◆ Screenshot grounding data
_____
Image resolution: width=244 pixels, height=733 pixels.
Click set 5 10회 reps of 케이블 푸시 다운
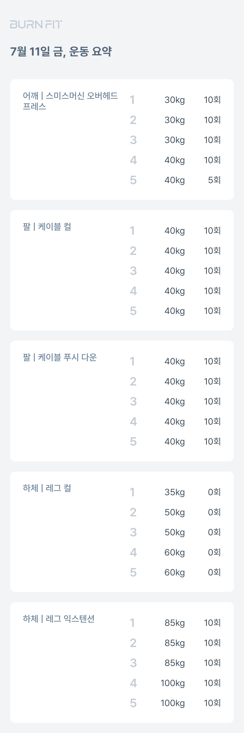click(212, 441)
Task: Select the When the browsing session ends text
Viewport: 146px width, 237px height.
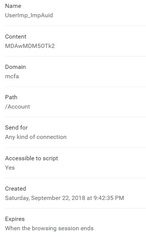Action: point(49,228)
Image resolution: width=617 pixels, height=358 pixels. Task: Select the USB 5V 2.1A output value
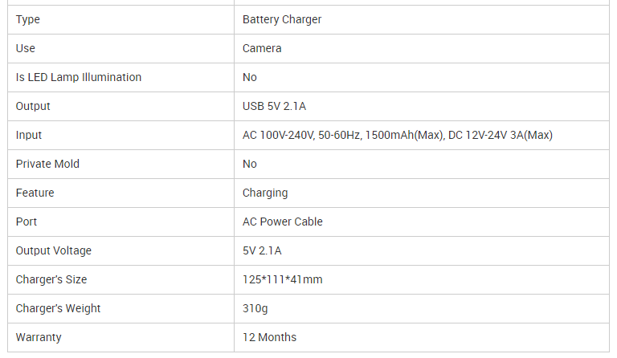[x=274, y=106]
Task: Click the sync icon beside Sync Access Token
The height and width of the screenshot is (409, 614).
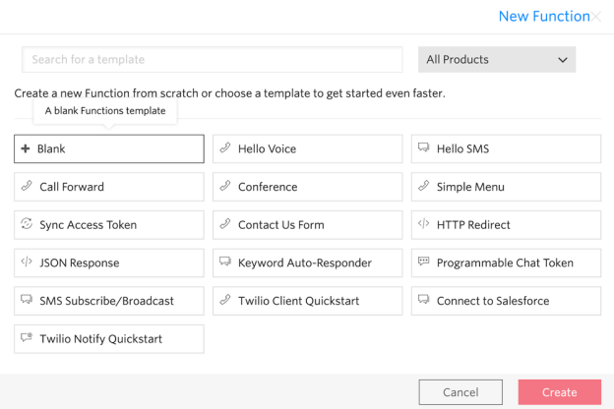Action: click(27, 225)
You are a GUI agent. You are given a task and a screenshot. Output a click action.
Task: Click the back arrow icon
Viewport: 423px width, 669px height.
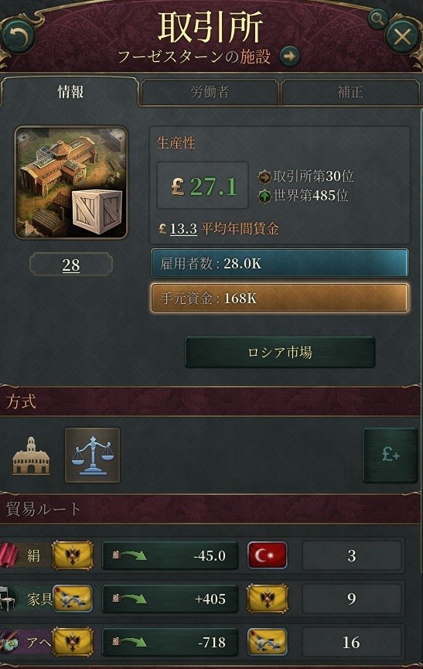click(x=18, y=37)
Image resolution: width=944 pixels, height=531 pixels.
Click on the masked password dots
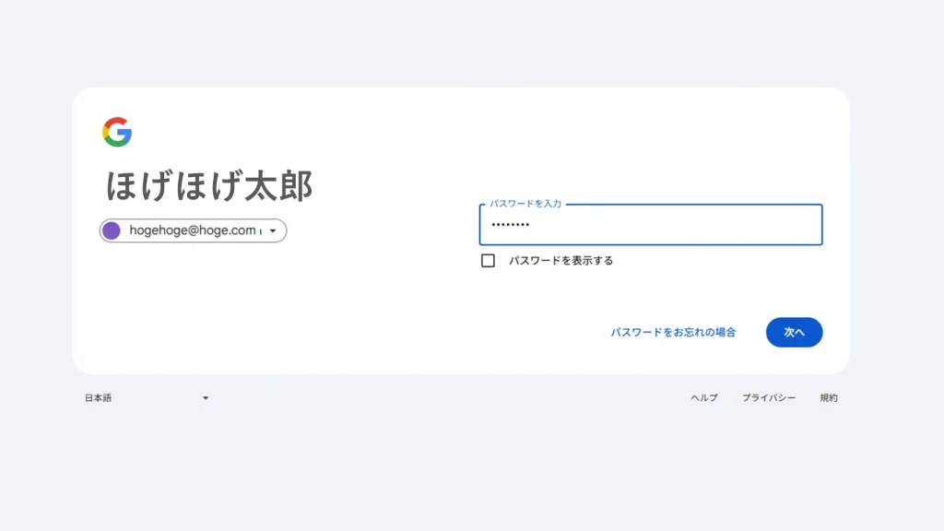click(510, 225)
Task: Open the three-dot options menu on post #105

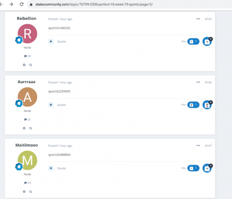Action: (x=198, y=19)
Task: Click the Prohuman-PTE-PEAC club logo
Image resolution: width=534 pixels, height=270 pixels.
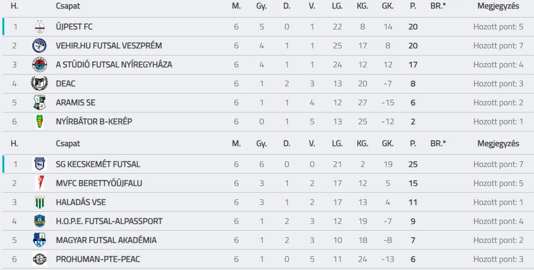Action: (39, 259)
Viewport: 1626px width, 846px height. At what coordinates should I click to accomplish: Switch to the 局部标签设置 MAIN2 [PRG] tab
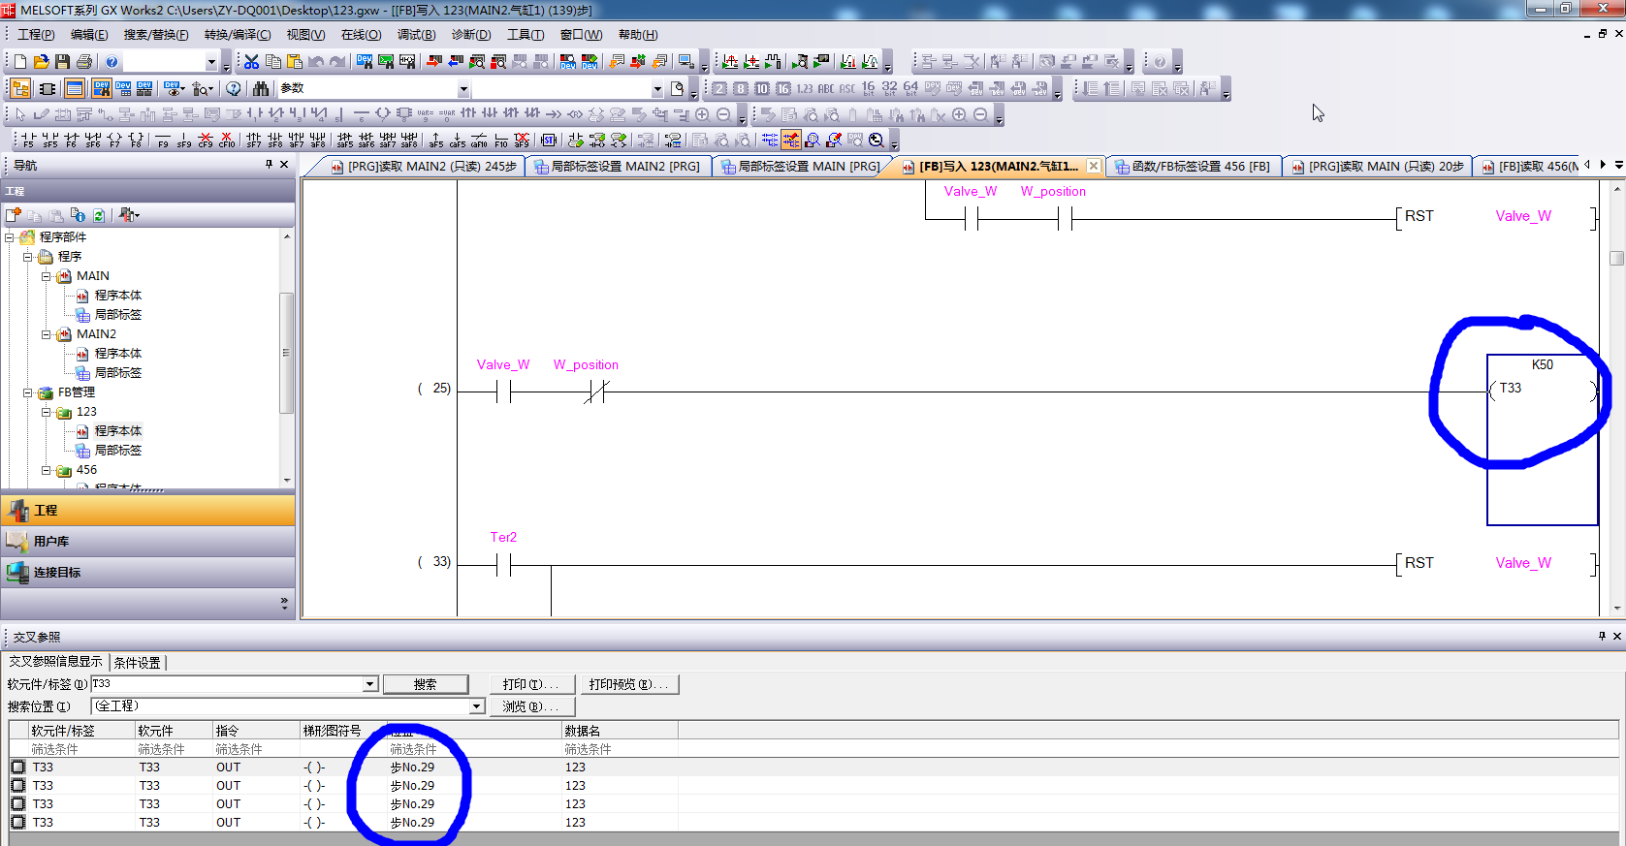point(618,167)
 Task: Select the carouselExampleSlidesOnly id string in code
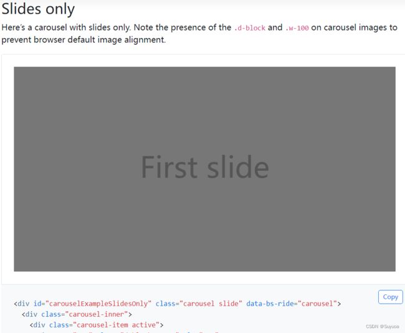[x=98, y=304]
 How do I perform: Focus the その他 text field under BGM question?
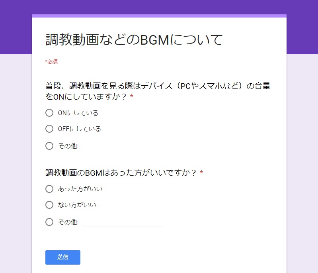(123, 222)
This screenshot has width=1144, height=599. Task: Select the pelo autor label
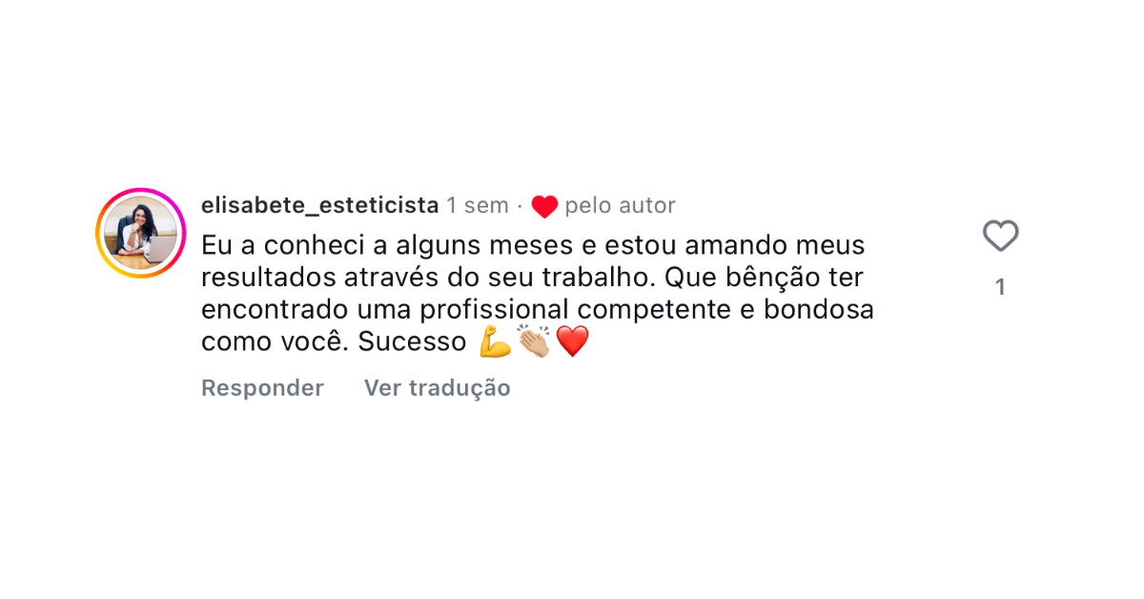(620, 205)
_____
◆ Exercise requirements
Show all lines in the entries above where the string "icon" appears.

◆ Worked solution
Task: Click the sync icon beside Sync Access Token
Task: Click the back arrow icon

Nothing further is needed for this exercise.